Les exploitants de ranchs canadiens tirent profit de leur leadership en matière de durabilité
Le bœuf est fièrement produit par des milliers d’éleveurs canadiens et, qu’il soit dégusté au restaurant, en grillade les soirs de semaine ou lors du souper du dimanche soir, les consommateurs s’intéressent de plus en plus à la manière dont il est produit. Plus spécifiquement, ils veulent savoir si leur bœuf est issu de la production durable et quel a été son impact sur l’environnement.
La Table ronde canadienne pour le bœuf durable (TRCBD) (en anglais seulement), un groupe dirigé par l’industrie, a défini une norme et un cadre qui s’adressent à tous les producteurs et qui décrivent les pratiques de production considérées comme étant durables.
Mais est-ce difficile d’adopter et de maintenir des pratiques durables?

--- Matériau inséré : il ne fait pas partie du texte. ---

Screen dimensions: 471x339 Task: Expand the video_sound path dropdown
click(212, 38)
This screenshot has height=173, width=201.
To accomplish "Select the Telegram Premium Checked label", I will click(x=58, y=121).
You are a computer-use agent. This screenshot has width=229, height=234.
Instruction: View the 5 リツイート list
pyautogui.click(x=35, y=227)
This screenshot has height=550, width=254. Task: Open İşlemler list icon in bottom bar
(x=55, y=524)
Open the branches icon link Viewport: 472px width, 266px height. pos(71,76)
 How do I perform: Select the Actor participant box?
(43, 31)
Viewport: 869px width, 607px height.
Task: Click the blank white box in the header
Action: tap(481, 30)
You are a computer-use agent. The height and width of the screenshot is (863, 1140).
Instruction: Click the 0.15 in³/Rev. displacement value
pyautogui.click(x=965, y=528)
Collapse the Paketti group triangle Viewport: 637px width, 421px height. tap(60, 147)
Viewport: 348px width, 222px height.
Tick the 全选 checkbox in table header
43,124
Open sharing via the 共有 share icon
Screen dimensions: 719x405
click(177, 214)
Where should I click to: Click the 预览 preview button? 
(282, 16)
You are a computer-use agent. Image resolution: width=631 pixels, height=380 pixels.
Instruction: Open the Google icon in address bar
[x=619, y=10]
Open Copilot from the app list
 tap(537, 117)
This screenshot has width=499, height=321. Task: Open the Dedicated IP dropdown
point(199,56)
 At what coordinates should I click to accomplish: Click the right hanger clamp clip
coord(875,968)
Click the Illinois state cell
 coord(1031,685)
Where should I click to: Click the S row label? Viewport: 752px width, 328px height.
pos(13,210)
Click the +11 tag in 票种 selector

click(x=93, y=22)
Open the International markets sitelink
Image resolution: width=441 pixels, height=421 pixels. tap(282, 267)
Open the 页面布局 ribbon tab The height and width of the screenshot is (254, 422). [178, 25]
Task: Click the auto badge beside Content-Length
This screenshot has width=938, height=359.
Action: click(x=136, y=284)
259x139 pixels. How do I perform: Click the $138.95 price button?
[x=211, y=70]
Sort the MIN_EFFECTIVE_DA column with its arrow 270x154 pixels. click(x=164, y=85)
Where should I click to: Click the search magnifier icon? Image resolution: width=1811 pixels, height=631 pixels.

La certification issue du programme est-elle bonne pour les affaires? Est-elle avantageuse pour les producteurs ou sert-elle seulement à avoir bonne conscience?
Coy Schellenberg, de Beechy, en Saskatchewan
Coy Schellenberg, sa femme Laura-Lie et leurs quatre enfants exploitent Perrin Ranching, une exploitation vache-veau dans le Sud-Ouest de la Saskatchewan. Ils participent à un programme de bœuf durable depuis des années et ils sont heureux qu’un cadre ait été créé pour récompenser le travail que la vaste majorité des producteurs font déjà.
« C’est un mouvement qui reconnaît les bonnes pratiques et la gestion responsable déjà en place dans l’industrie bovine », explique-t-il.
M. Schellenberg estime qu’il lui a coûté moins de 1 000 $ pour participer au programme, et que l’audit initial était la partie la plus difficile du processus.
Ne laissez pas la paperasse vous intimider
Son audit a pris une journée complète. Le reste du processus consistait à présenter des registres et à remplir divers formulaires. Il explique que chaque année, sa participation au programme nécessite environ une journée et demie de travail, et que le processus n’est pas vraiment laborieux du tout si les documents sont régulièrement tenus à jour.
Il dit que la paperasse ne devrait pas dissuader les producteurs. Il souligne d’ailleurs qu’un programme de durabilité peut amener un producteur à tenir des registres qui peuvent l’aider à mieux gérer son exploitation.
La durabilité comme décision d’affaires
L’homme d’affaires averti ajoute qu’il adhère au programme à la fois parce que c’est la bonne chose à faire et qu’il y voit un certain avantage économique. À l’heure actuelle, les paiements qu’il reçoit couvrent à peine plus que les coûts du programme.
« En ce moment, nous rentrons juste dans notre argent », dit-il, mais il entrevoit l’avenir avec optimisme. « Il faut simplement que les consommateurs réalisent que nous pratiquons une agriculture durable et qu’ils nous appuient. »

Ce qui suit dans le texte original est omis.